Activity:
Please copy exactly the lines from the first in the records through the line that contains "Task: Mark the field as Required", but not the pictures.

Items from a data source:
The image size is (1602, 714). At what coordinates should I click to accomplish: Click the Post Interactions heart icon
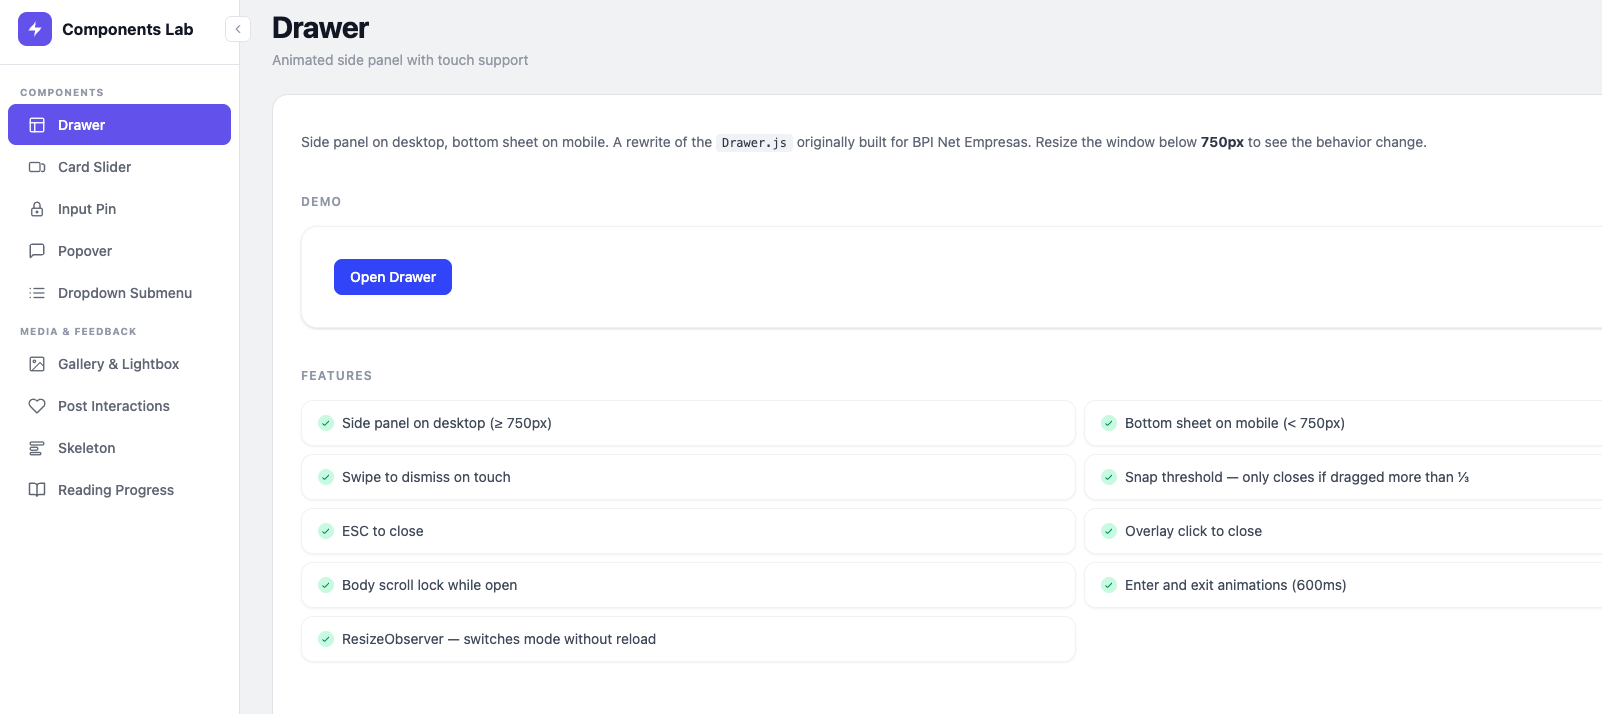37,406
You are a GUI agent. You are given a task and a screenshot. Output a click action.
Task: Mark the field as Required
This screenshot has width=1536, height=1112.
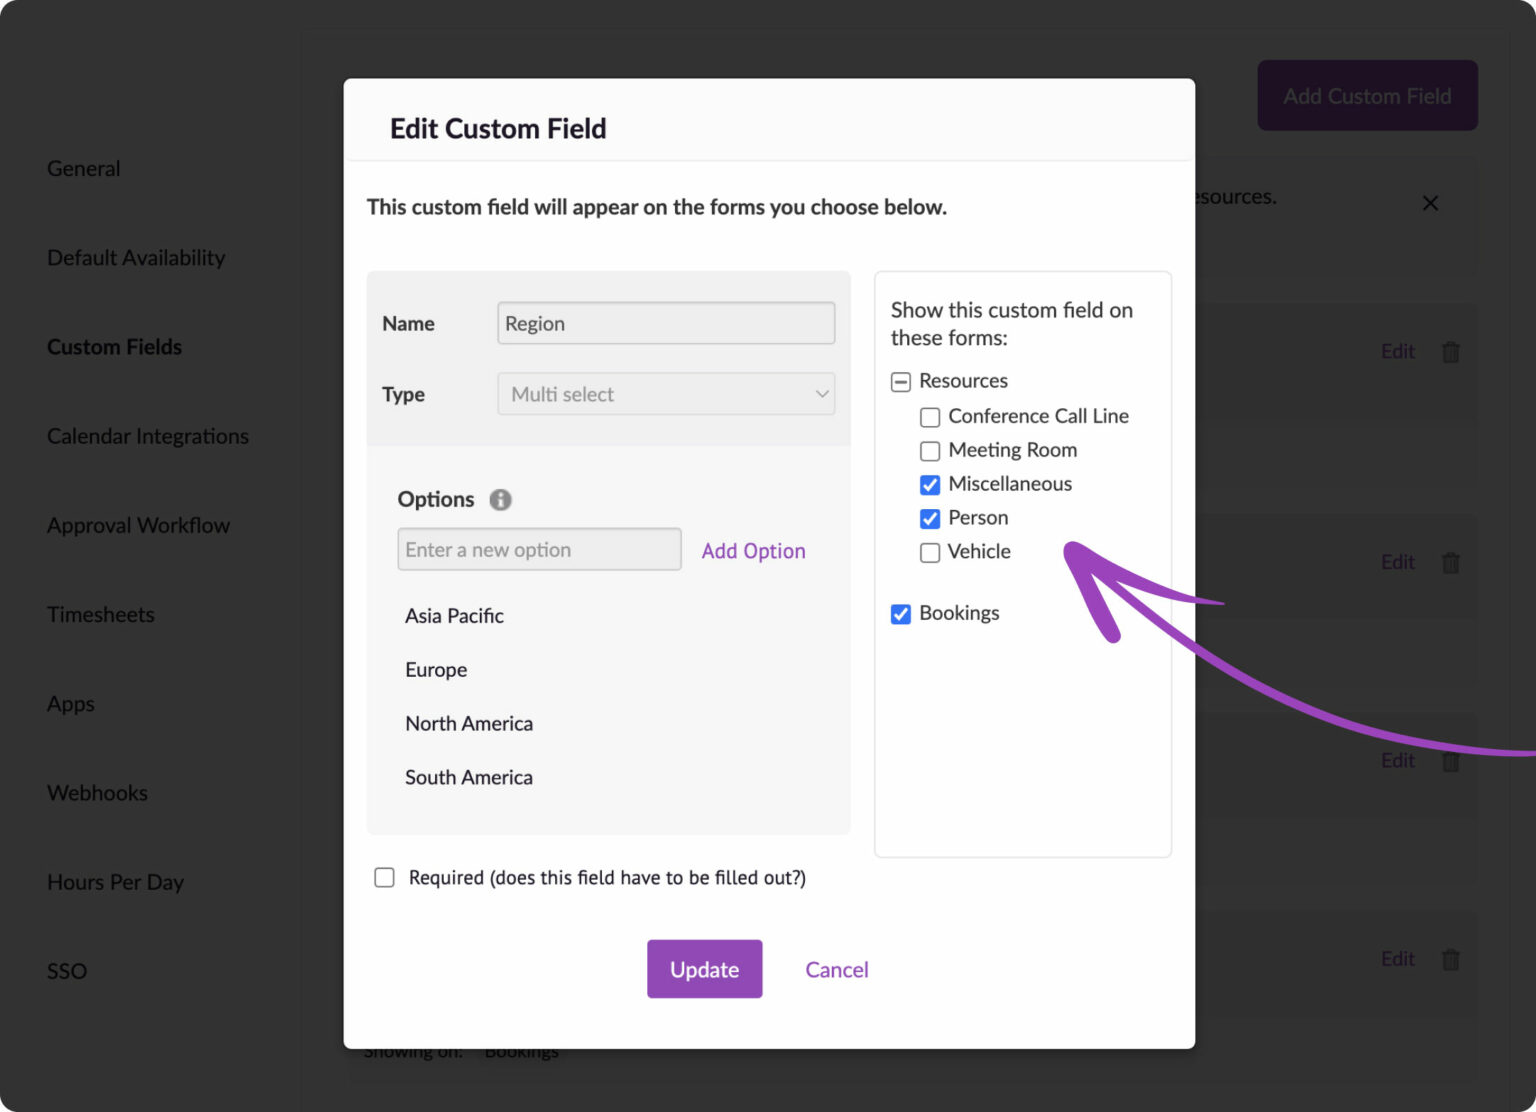pos(384,877)
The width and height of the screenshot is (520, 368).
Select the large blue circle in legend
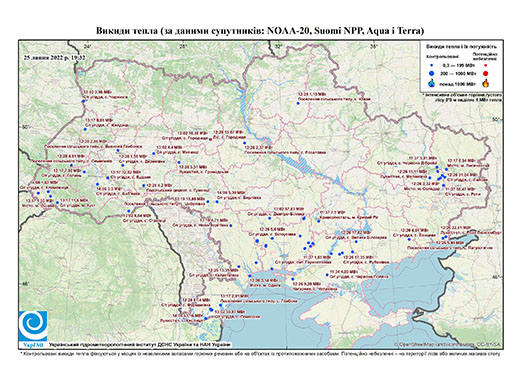click(x=432, y=73)
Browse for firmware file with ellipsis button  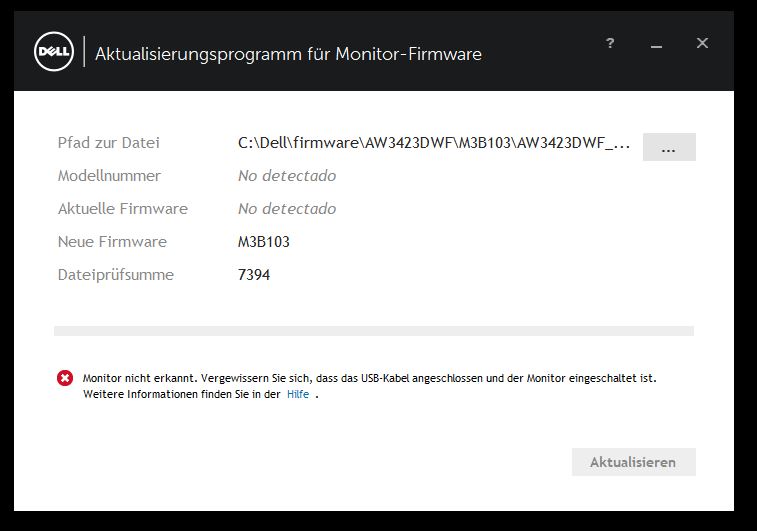669,147
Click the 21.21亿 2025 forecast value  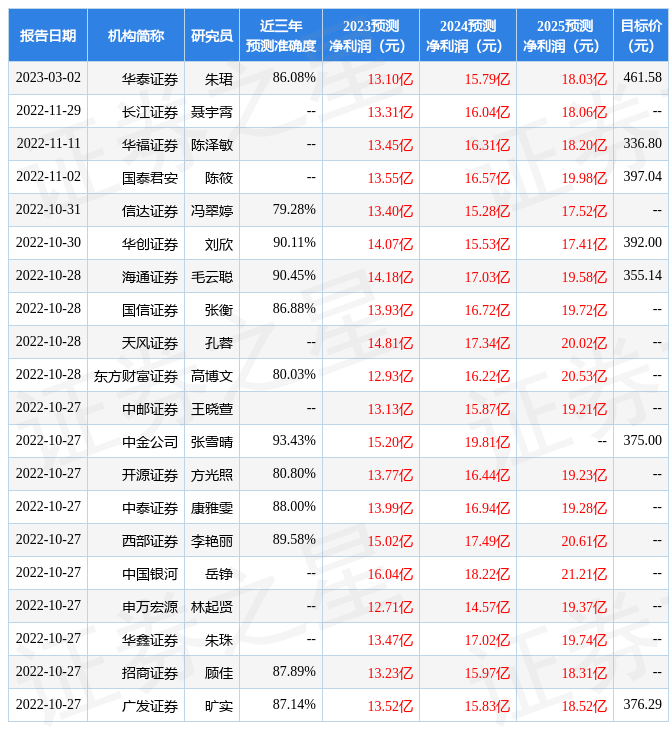584,573
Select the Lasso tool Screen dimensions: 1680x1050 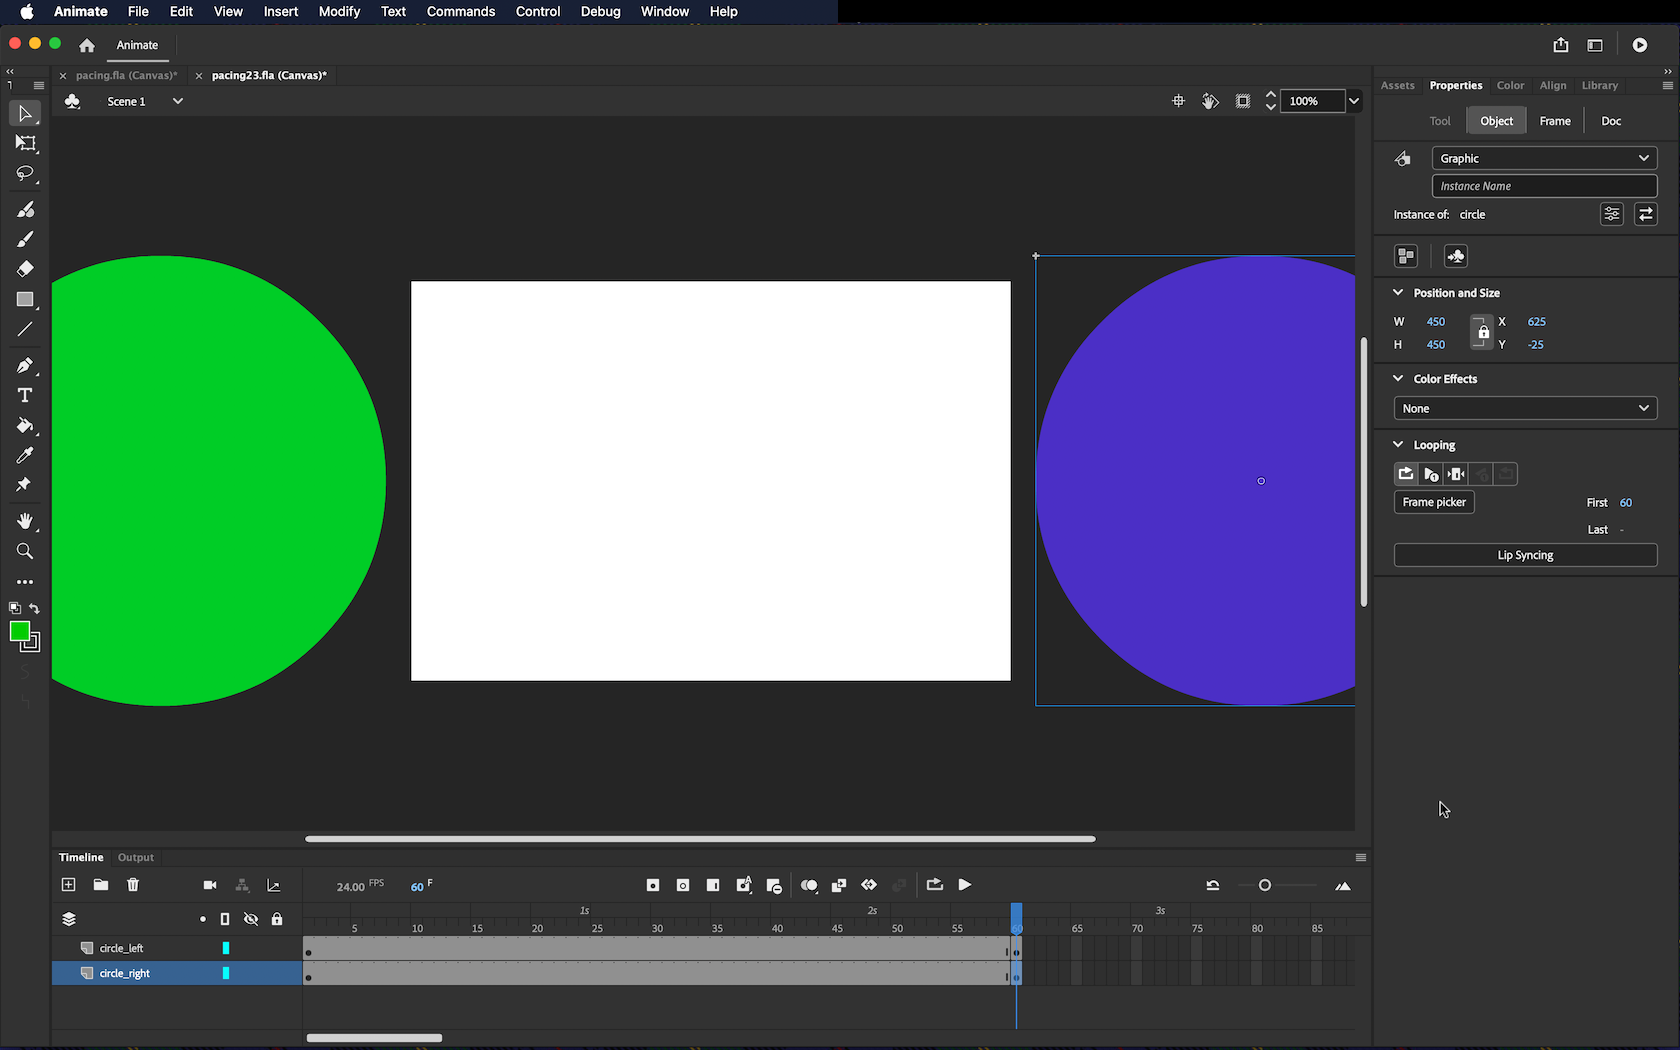click(25, 174)
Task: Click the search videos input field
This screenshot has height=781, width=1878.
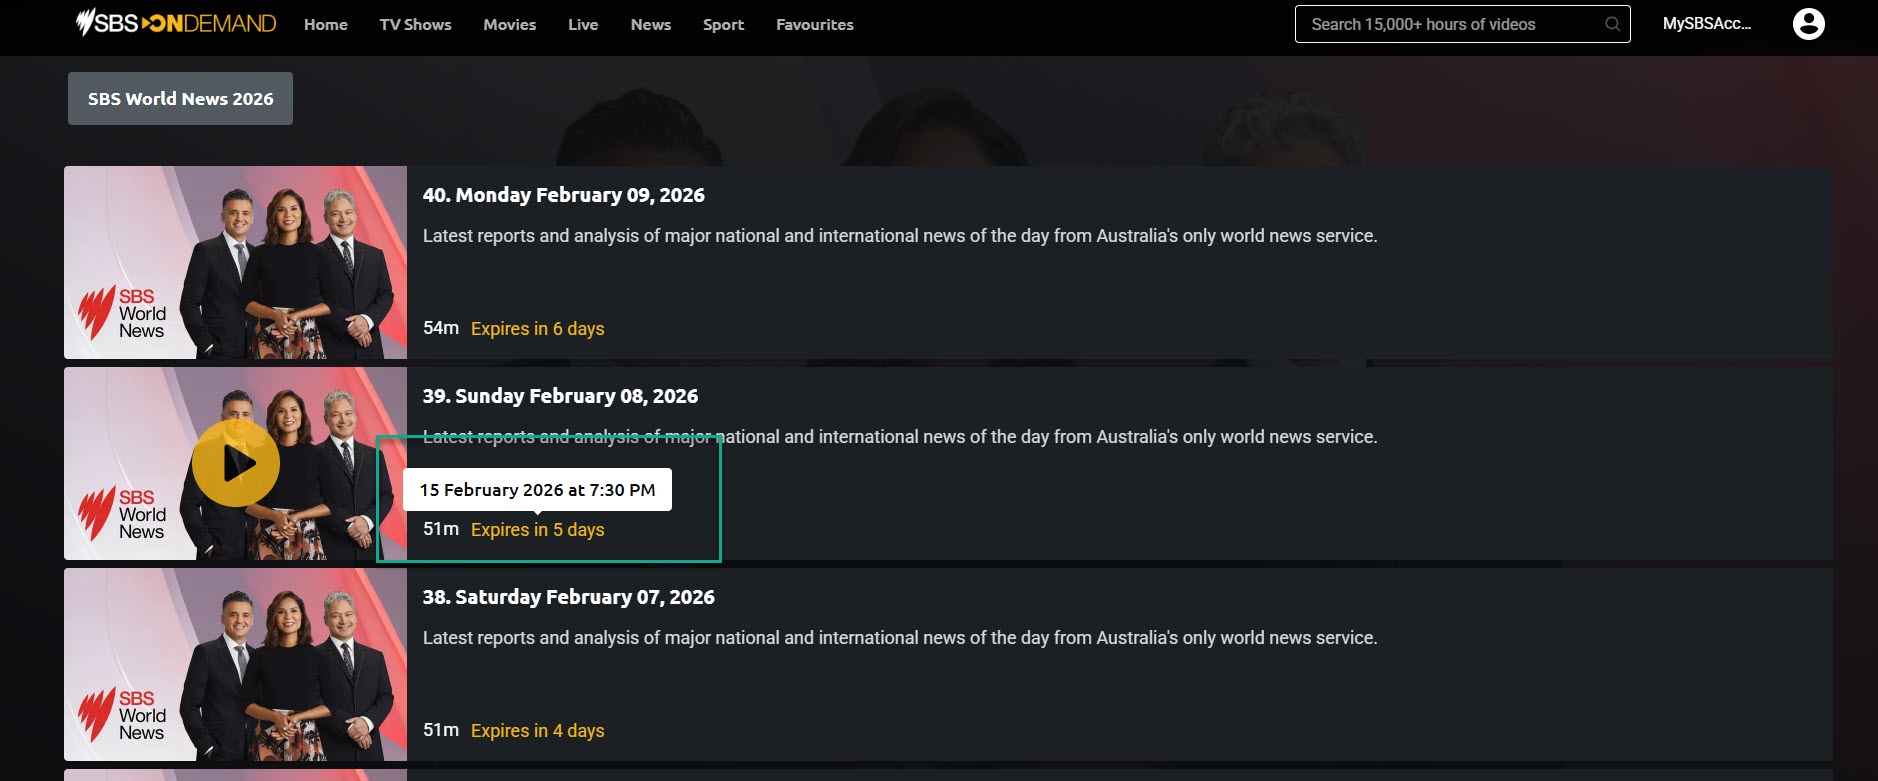Action: click(1450, 24)
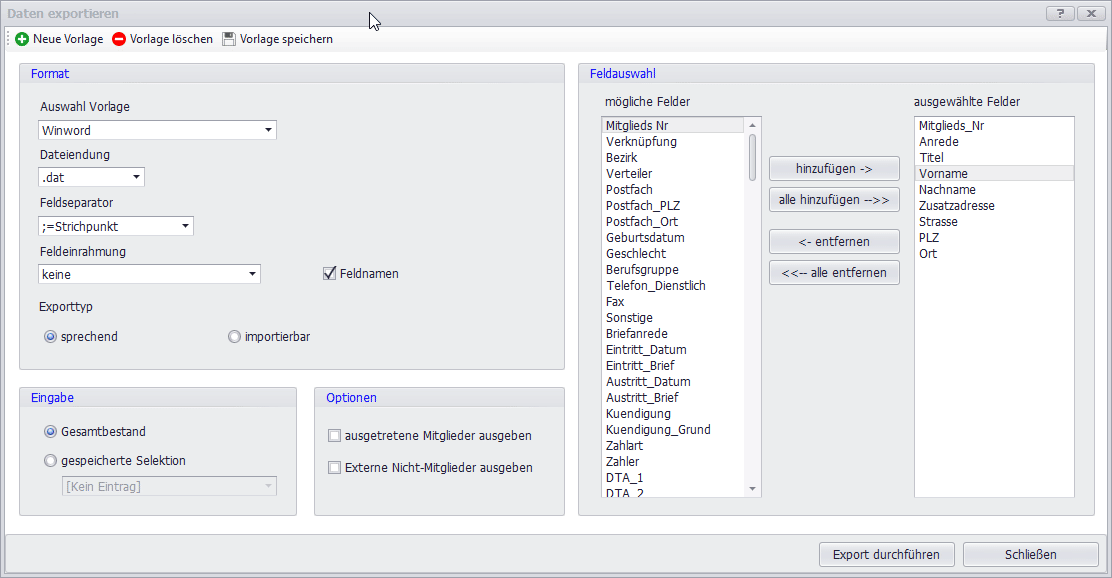Screen dimensions: 1112x578
Task: Open the Auswahl Vorlage dropdown
Action: pos(268,130)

Task output:
The image size is (1602, 714). At what coordinates should I click to accomplish: Click the Post Interactions heart icon
37,406
You are a GUI agent. You are given a task and a screenshot. Output a click action.
Task: Mark the field as Required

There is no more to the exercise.